Start of GIVEN RECORDS

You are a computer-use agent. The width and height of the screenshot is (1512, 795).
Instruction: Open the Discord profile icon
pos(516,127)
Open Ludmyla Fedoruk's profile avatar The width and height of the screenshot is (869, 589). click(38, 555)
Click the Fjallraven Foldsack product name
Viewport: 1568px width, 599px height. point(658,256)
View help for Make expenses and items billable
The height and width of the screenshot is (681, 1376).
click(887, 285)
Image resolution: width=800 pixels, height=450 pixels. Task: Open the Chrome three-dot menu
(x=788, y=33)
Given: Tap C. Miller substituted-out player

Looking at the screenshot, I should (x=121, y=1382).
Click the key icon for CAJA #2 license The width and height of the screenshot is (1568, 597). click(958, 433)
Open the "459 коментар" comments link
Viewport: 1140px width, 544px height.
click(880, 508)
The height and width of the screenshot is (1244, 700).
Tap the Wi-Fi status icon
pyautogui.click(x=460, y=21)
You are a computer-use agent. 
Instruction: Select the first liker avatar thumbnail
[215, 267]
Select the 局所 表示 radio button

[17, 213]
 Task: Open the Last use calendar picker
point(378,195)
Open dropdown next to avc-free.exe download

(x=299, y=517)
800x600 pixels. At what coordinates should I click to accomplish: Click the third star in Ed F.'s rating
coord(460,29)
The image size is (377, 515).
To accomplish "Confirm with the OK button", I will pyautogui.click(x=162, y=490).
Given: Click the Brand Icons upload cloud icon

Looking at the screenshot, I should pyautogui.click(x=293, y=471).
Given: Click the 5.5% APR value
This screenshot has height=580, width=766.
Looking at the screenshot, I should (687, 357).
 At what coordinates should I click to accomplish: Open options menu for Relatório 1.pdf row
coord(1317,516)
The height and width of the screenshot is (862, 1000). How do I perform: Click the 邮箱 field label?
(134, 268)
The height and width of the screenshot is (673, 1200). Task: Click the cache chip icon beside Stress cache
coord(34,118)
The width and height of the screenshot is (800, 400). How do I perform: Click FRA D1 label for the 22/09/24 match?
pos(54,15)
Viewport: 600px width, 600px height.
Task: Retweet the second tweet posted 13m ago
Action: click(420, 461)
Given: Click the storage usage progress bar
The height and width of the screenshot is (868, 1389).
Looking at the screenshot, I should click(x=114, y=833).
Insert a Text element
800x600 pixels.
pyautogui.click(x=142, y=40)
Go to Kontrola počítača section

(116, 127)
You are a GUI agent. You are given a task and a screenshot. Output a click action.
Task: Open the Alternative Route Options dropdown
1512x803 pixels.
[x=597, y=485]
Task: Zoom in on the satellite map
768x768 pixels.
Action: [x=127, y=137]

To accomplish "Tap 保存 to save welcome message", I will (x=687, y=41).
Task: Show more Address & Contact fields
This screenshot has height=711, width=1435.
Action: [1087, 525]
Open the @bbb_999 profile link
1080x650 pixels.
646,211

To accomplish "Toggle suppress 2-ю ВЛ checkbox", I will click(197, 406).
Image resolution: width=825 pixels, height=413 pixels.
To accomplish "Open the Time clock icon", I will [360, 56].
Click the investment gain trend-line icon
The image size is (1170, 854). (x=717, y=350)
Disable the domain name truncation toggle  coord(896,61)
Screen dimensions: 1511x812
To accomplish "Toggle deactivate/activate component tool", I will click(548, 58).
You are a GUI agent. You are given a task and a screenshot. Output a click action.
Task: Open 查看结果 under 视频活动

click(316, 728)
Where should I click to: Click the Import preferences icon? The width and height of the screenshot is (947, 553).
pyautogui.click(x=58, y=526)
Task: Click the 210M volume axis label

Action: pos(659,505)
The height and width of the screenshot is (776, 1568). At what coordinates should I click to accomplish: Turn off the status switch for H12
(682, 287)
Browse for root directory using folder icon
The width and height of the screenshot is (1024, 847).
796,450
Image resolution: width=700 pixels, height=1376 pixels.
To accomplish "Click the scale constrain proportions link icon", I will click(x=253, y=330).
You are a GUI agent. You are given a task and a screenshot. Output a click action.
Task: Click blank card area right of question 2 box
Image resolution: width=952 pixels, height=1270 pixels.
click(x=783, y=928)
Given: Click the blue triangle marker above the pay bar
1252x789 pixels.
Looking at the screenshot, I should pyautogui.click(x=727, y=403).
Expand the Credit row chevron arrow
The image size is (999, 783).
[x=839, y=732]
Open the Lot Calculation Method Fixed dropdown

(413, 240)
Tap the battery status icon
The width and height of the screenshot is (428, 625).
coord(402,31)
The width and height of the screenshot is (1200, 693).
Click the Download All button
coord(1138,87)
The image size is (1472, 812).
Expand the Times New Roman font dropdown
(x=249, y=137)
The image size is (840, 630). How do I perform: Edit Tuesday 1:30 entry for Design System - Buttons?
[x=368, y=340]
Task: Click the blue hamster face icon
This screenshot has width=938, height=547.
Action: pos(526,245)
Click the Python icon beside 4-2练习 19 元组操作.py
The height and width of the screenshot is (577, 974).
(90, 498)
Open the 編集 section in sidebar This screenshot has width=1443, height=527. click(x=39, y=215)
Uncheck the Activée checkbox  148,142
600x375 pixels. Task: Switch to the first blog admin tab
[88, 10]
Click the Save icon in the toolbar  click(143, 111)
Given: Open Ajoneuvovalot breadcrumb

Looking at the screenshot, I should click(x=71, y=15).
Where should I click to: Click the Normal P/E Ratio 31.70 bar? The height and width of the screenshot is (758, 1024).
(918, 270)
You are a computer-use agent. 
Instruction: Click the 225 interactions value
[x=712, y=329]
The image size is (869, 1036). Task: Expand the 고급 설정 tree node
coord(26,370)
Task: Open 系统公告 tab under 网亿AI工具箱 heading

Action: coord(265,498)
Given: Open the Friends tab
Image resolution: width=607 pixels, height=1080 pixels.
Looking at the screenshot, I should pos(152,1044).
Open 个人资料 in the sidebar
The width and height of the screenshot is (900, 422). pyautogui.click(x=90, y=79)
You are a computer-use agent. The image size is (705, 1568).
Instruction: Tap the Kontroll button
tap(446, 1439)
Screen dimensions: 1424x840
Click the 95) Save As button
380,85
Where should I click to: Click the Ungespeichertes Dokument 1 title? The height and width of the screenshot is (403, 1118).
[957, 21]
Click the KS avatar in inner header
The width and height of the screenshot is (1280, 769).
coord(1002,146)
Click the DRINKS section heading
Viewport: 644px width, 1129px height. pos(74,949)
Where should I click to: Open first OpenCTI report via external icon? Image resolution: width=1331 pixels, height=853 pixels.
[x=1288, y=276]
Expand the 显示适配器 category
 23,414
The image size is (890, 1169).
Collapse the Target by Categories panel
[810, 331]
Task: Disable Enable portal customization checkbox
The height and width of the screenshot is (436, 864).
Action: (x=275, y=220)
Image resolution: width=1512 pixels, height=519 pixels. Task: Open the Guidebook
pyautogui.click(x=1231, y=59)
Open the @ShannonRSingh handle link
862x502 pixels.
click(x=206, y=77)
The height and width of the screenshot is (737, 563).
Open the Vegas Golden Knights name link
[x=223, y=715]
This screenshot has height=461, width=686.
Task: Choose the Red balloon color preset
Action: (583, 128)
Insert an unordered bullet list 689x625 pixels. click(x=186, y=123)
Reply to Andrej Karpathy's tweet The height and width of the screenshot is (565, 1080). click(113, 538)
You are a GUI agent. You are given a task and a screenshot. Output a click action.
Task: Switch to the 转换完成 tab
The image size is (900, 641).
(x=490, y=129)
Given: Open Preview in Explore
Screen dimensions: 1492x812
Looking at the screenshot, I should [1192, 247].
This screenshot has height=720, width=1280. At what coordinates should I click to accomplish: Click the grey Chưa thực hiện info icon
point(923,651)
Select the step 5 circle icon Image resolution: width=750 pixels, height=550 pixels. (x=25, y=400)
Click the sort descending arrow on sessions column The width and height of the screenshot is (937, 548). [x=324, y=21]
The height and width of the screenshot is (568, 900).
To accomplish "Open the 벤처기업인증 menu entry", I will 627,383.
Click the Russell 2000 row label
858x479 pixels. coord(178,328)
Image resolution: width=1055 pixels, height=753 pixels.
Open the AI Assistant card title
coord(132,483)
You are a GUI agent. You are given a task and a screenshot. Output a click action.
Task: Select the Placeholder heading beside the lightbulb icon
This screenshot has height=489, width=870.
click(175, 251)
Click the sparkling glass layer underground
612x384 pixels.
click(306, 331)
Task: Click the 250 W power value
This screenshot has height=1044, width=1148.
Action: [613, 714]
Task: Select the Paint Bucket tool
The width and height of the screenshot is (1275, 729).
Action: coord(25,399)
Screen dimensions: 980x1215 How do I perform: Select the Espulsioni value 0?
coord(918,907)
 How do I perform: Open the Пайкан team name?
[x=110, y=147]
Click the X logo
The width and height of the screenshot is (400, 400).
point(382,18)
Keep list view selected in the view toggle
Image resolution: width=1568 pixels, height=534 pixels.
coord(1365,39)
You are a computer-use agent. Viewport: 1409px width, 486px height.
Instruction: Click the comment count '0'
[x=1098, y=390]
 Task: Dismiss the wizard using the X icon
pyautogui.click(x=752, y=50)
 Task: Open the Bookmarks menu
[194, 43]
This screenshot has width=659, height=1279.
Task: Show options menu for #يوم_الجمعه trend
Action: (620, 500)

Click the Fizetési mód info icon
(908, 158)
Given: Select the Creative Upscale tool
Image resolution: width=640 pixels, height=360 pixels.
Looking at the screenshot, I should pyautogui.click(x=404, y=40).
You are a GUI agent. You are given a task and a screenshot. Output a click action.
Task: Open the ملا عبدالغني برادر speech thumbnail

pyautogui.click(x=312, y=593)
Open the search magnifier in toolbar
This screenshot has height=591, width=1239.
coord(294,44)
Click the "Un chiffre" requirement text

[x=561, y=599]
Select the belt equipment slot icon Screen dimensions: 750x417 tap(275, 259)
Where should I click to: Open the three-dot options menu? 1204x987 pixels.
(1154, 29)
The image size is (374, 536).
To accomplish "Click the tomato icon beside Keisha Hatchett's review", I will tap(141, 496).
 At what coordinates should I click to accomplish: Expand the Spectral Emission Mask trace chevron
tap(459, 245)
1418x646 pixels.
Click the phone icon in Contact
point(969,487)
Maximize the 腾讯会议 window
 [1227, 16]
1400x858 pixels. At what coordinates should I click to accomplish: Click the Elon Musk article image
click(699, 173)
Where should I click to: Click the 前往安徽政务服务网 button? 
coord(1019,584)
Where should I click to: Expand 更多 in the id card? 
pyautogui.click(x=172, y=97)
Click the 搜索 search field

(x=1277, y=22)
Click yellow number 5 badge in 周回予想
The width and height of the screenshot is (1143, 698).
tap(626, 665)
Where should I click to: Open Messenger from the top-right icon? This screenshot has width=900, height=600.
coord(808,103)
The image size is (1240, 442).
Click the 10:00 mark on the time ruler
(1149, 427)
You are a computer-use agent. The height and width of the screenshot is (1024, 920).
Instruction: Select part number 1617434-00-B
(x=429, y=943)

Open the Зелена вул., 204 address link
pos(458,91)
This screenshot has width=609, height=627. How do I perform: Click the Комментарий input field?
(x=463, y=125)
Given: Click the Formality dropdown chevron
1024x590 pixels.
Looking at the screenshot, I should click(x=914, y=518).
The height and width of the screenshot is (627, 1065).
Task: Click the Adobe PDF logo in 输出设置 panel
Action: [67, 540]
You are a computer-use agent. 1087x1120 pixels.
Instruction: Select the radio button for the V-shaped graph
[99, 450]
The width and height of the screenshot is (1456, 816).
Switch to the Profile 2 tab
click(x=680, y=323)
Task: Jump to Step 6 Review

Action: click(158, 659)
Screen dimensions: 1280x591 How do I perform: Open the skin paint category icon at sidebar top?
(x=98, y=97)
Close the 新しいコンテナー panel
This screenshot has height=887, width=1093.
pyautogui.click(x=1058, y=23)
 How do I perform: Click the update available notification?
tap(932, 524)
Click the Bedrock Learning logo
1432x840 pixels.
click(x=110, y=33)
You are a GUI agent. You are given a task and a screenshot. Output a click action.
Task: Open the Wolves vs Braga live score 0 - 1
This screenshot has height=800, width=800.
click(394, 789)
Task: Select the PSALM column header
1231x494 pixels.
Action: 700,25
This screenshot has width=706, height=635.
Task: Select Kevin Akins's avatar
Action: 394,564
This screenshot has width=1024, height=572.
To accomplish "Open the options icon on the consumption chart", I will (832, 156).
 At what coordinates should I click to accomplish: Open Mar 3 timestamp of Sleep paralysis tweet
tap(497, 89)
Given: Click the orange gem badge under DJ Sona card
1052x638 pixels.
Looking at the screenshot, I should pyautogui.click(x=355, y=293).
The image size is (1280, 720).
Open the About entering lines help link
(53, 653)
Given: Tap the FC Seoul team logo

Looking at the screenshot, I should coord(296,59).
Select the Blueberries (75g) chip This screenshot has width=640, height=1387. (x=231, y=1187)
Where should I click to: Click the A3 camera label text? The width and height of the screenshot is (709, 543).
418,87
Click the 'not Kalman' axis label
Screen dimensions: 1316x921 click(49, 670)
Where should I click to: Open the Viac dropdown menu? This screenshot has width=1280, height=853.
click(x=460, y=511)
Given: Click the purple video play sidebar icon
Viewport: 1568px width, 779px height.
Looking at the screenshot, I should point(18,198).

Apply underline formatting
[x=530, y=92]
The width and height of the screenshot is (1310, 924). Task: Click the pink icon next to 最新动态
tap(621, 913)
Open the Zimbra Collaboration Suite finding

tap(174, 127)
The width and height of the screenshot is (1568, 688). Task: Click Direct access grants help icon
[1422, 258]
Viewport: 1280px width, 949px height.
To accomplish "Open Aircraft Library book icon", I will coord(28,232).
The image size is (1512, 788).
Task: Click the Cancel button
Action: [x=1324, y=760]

End of GIVEN RECORDS

- [PROBLEM STATEMENT]: The expected output is exactly the lines of the listing above between the line holding "The width and height of the screenshot is (400, 400)." and the line holding "Click yellow number 5 badge in 周回予想", inclusive.

- [OUTPUT OF THE TASK]:
The width and height of the screenshot is (400, 400).
point(382,18)
Keep list view selected in the view toggle
Image resolution: width=1568 pixels, height=534 pixels.
coord(1365,39)
You are a computer-use agent. Viewport: 1409px width, 486px height.
Instruction: Click the comment count '0'
[x=1098, y=390]
 Task: Dismiss the wizard using the X icon
pyautogui.click(x=752, y=50)
 Task: Open the Bookmarks menu
[194, 43]
This screenshot has width=659, height=1279.
Task: Show options menu for #يوم_الجمعه trend
Action: (620, 500)

Click the Fizetési mód info icon
(908, 158)
Given: Select the Creative Upscale tool
Image resolution: width=640 pixels, height=360 pixels.
Looking at the screenshot, I should pyautogui.click(x=404, y=40).
You are a GUI agent. You are given a task and a screenshot. Output a click action.
Task: Open the ملا عبدالغني برادر speech thumbnail

pyautogui.click(x=312, y=593)
Open the search magnifier in toolbar
This screenshot has height=591, width=1239.
coord(294,44)
Click the "Un chiffre" requirement text

[x=561, y=599]
Select the belt equipment slot icon Screen dimensions: 750x417 tap(275, 259)
Where should I click to: Open the three-dot options menu? 1204x987 pixels.
(1154, 29)
The image size is (374, 536).
To accomplish "Click the tomato icon beside Keisha Hatchett's review", I will tap(141, 496).
 At what coordinates should I click to accomplish: Expand the Spectral Emission Mask trace chevron
tap(459, 245)
1418x646 pixels.
Click the phone icon in Contact
point(969,487)
Maximize the 腾讯会议 window
 [1227, 16]
1400x858 pixels. At what coordinates should I click to accomplish: Click the Elon Musk article image
click(699, 173)
Where should I click to: Click the 前往安徽政务服务网 button? 
coord(1019,584)
Where should I click to: Expand 更多 in the id card? 
pyautogui.click(x=172, y=97)
Click the 搜索 search field

(x=1277, y=22)
Click yellow number 5 badge in 周回予想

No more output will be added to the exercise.